Writing the Paper: By this time you’ve learned a lot about your passage. You should now have some idea of what you think the difficulties are and the possible solutions. Difficulties include things inherent to the text, theological questions the text raises, ways in which the text has been handled or applied in the past, and/or gaps in the scholarship you perceive. This becomes your introduction. Possible solutions become a thesis statement. This can be a proposed methodological approach to bring clarity to a text, the value of an insight from another source or particular data set (eg. Comparing with other texts, a linguistic or historical insight), wisdom from other interpretive traditions, or any number of other insights or arguments you might apply to the text.
I. Introduction – Introduce your topic/problem statement, thesis (theorized solution), and outline your approach (methodology). (1/2- 1 page)

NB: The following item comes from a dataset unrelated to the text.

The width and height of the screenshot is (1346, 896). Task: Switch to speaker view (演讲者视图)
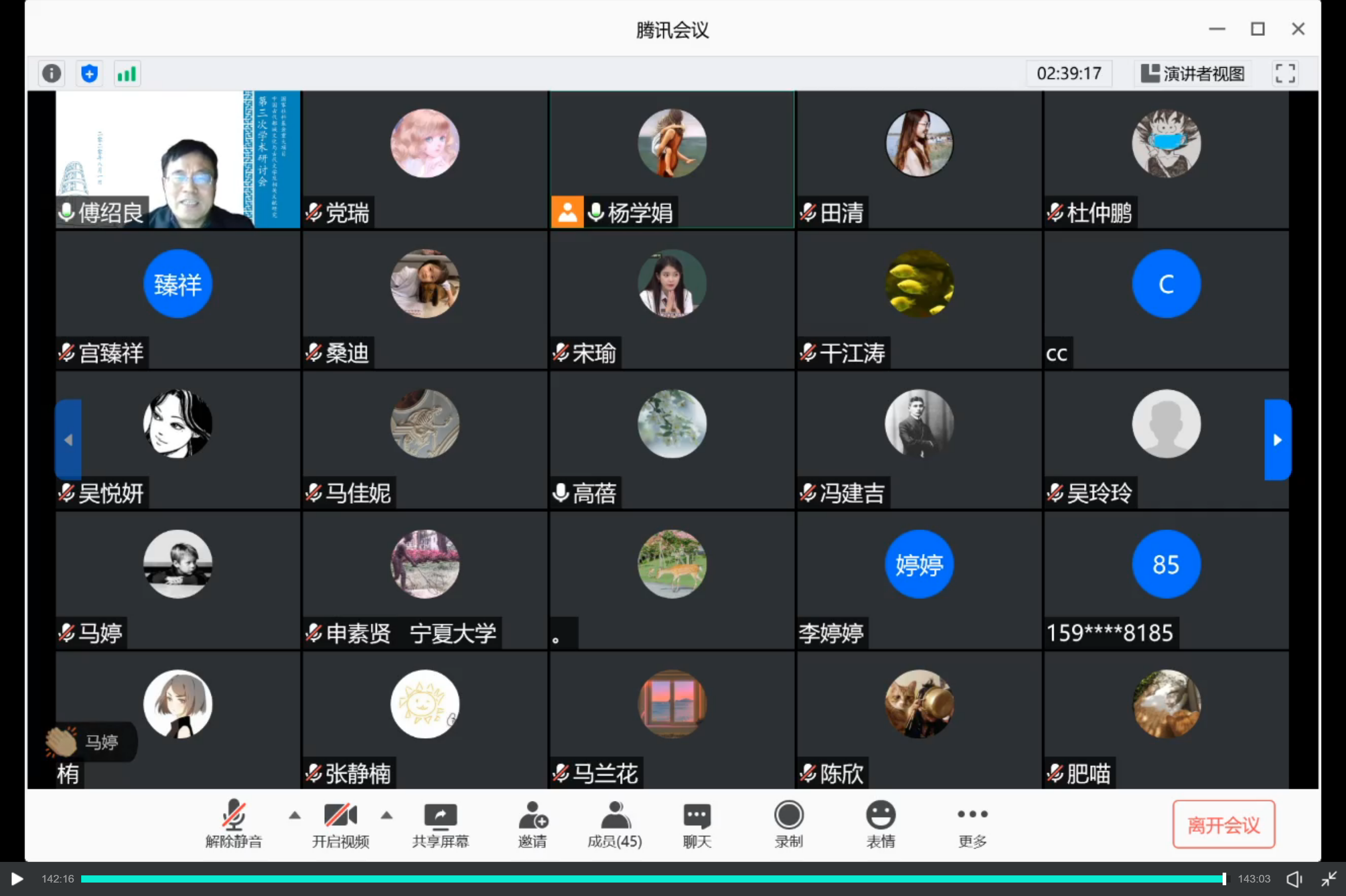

II. Body – There are many ways to organize this aspect of the paper. You may choose to organize your work based upon the structure of your argument, or perhaps you want to analyze the passage through several methodological lenses (eg. Historical, Cultural, Literary), or perhaps something about your research materials suggests an organizational approach. Experiment with which structure works best for your thesis and expect to spend a few pages per section as you develop your data and make the case for your thesis. This is the portion in which you will cite sources, quote texts, and apply all your excellent research (3 pages, approx. 1 page per concept)
III. Conclusion – Here, you restate your thesis and summarize your argument, drawing attention to the implications or applications of your interpretation. It is also customary to note here any future avenues of study your work has made apparent. (1-2 pages).